She liked the effect.

Was this what it meant to be grown-up? Being able just to shout and have people pay attention? She’d been speaking softly ever since she could make words, humbly beseeching and wheedling. From now on, she should issue demands.

‘No need to bite my head off, doll.’

She hated it when he called her that.

Mum appeared in the room like a ghost, dust smudges on her forehead and hands. She wore a ratty old dressing gown.

‘Darling,’ said Daddy, still not getting it. ‘That’s better. I was worried you’d vanished too.’

Mum held her dressing gown together with a knotted fist.

In a dream last night, Jordan had seen Mum with another person, someone frightening and wonderful.

‘You’ve got her clothes,’ Mum said.

Jordan realised Mum was right. The outfit she was wearing was what the other person,
the Old Girl
, had left behind. The Drearcliff Grange school uniform, complete with blazer badge.

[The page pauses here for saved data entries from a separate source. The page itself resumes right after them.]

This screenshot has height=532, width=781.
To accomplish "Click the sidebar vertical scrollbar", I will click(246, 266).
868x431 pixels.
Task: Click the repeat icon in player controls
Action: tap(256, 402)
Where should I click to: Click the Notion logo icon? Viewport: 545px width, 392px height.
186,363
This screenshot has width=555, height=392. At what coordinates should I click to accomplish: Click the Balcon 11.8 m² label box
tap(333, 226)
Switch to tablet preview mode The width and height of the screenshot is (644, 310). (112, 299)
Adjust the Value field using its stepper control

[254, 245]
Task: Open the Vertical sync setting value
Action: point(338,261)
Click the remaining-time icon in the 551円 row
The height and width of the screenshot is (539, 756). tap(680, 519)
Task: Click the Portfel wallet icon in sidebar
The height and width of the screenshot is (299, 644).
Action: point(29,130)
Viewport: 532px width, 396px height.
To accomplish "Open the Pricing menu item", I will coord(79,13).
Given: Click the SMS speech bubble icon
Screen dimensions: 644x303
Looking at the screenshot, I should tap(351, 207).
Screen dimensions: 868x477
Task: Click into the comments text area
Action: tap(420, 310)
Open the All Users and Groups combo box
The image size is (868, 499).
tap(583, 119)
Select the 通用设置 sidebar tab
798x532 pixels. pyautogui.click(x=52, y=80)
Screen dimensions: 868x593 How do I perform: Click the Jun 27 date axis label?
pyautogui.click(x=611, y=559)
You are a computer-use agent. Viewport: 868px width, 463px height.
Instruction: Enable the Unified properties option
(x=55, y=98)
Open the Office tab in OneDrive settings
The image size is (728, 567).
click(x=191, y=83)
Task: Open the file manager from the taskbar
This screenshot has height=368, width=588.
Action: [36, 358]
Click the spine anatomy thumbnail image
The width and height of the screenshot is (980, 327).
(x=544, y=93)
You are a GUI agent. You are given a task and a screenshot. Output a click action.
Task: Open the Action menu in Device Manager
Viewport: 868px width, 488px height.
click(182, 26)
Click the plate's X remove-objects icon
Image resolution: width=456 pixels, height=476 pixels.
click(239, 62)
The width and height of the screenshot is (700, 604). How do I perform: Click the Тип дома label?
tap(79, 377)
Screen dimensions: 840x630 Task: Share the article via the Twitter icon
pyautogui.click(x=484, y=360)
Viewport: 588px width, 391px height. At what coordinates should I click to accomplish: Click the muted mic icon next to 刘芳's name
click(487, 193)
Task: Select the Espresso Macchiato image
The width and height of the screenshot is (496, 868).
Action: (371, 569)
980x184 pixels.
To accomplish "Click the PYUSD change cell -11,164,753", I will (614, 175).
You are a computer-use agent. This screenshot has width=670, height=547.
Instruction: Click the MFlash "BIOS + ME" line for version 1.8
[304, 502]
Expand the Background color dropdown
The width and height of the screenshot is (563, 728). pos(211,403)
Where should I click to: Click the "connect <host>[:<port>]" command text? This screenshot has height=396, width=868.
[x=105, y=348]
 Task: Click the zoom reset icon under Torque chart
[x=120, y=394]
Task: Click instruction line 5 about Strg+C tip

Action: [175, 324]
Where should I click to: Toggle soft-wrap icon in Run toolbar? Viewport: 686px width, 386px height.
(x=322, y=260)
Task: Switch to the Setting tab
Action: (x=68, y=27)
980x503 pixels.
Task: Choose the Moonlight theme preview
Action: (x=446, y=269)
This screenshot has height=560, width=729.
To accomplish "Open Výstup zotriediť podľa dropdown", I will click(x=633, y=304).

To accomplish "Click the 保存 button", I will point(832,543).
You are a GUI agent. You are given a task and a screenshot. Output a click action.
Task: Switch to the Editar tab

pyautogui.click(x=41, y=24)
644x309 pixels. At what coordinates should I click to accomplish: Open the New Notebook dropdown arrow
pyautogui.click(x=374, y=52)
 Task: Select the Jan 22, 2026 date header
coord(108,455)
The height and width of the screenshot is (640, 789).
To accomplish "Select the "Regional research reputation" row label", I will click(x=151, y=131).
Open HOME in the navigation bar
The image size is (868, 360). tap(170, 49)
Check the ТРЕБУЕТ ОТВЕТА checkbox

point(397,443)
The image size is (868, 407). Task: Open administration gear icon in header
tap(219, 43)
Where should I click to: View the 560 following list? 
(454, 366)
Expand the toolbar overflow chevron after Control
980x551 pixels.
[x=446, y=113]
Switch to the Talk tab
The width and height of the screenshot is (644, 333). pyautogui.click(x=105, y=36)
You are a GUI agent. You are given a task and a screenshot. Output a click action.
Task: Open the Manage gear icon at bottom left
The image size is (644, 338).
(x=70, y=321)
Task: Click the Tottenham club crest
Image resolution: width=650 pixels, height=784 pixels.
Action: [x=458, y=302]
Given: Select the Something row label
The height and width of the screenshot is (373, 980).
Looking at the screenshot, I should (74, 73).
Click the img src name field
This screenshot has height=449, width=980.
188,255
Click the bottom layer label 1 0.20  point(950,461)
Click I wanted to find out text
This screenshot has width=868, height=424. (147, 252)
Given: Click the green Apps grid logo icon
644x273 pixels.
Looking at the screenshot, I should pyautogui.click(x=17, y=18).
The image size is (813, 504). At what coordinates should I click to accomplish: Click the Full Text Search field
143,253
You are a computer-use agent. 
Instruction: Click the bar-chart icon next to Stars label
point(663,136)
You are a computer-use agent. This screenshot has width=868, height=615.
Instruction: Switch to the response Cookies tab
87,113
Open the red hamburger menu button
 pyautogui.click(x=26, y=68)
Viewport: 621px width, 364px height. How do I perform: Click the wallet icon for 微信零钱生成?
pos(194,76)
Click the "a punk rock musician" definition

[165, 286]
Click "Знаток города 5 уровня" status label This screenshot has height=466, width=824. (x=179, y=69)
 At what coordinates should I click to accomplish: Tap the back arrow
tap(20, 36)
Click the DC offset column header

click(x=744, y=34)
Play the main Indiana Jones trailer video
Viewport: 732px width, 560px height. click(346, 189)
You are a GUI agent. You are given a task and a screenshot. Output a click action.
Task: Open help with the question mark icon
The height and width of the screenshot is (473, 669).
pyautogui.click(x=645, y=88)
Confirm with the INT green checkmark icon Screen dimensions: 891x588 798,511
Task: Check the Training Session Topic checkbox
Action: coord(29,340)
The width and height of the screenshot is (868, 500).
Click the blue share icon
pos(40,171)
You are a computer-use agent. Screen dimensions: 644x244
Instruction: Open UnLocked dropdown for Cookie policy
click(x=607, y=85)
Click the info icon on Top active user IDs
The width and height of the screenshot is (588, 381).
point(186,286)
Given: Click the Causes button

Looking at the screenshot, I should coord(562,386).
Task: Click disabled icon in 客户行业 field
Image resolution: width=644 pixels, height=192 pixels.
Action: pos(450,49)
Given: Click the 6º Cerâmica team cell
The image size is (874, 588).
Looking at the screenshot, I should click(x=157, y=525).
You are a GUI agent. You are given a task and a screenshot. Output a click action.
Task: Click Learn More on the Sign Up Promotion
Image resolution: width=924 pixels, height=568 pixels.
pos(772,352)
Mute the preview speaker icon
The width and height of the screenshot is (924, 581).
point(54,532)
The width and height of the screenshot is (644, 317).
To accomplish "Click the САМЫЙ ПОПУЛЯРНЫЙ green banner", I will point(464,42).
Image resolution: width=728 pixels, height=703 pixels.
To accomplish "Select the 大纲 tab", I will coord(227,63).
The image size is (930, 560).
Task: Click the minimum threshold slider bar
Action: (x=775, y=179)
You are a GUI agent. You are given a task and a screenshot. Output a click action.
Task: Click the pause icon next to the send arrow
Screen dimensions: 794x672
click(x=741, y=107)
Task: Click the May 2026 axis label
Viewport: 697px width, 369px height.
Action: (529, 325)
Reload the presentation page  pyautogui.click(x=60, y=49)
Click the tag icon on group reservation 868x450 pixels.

Her whole body writhed inside the clothes, as if everything she wore, and the top layer of her skin, turned to slime. The sensation lasted long seconds.

She hated to be made a part of something without being fully consulted.

‘I’m glad you’re both here,’ said Dad, missing what had passed between ‘his womenfolk’. ‘We need to talk.’

‘That’s true,’ said Mum.

Jordan smelled treachery, an alliance forming against her. Last night’s After Lights-Out all-girls-together session was forgotten, and it was back to the implacable tyranny of the parental junta. Orders handed down from the mountain.

‘It’s more than that,’ said Dad. ‘I need to talk and you, both of you, need to listen.’

His voice, even when not raised, echoed. He sat close to the fireplace. His words were sucked up the chimney and broadcast back at the room as if they came from everywhere.

Mum, shocked, let her dressing gown gape, showing her bra.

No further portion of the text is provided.